For those of you who come here for wit, sarcasm, or pop-culture references, you may be disappointed today.  This is a straight-forward post about a straight-forward PMA preemption summary judgment victory.  So, we are going to let Haynes v. Cyberonics, Inc., 2011 U.S. Dist. LEXIS 99738 (N.D. Ga. Sep. 6, 2011) speak for itself.           

At issue was a Class III PMA medical device, a vagal nerve stimulator, surgically implanted in plaintiff’s neck to treat seizures associated with epilepsy.  The device was removed after plaintiff experienced unexplained tingling and shocking sensations.  Haynes, 2011 U.S. Dist. LEXIS at *1-3.             
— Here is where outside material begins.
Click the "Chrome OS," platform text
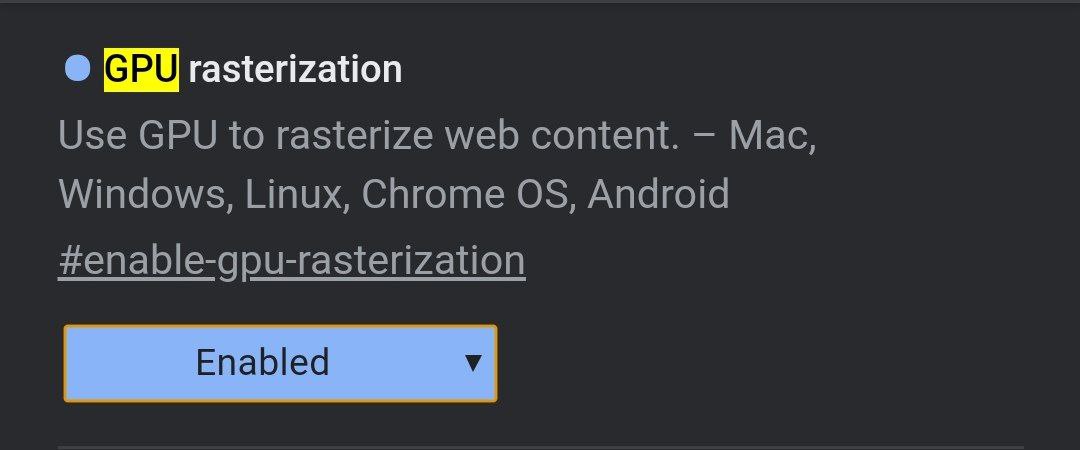Viewport: 1080px width, 450px height. [467, 194]
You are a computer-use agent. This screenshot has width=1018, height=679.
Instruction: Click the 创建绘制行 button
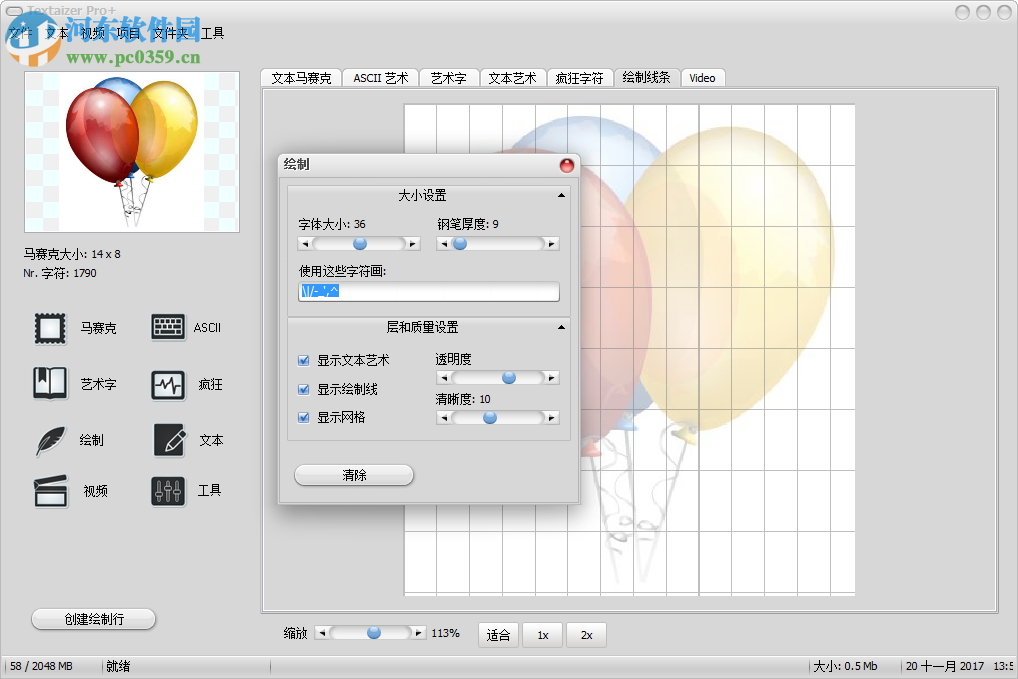tap(93, 618)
Before we get to the preemption discussion, we want to point out (with a smile) just a few blunders by plaintiff’s counsel (so maybe we this post isn’t completely without sarcasm):  1) Four days before the ten-month discovery period was set to end, plaintiff moved to dismiss the complaint without prejudice or for an extension of time for discovery.  Id. at *4.  Somebody didn’t do their homework.  Fortunately, whatever excuse plaintiff offered for his failure to conduct the necessary discovery – the court didn’t buy it.  2) Not only did plaintiff’s counsel forget his homework, he forgot to show up for the exam.   After the device was removed it was tested by defendant’s engineers and found to be operating normally – plaintiff never had the device tested by its own expertId. at *3, *17-18.  Oops.  So, plaintiff’s manufacturing defect claim would have failed even if not preempted because plaintiff had no evidence of a defect.  Id.  3)  Finally, plaintiff failed to respond to defendant’s Statement of Material Facts filed with its summary judgment motion.  Which means, the court was required to deem defendant’s facts admitted.  Id. at *8.  While not outcome determinative, it didn’t hurt.             

Now, as to preemption.  We’ve been here before, and we know preemption will carry the day, but it is always nice to tally up another win.  So, since under Riegel only a “parallel violation” claim survives, plaintiff’s first move was to concede that his design defect claim was preempted.  Id. at *13.  Smart move, but plaintiff could have save the court some time by going a bit farther.  Instead, he took a shot on his manufacturing, warning and warranty claims – and missed.            

Strict Liability Manufacturing Defect:  It is undisputed that the manufacturing process is regulated by the FDA.  It is also undisputed that a manufacturer could comply with all the federal manufacturing regulations and still unintentionally produce a flawed product.  Id. at *16.  “That being so, by holding a manufacturer liable under such circumstances, Georgia law would be in the position of imposing requirements in addition to federal law.”  Id. (quotation marks omitted).  Claim preempted.           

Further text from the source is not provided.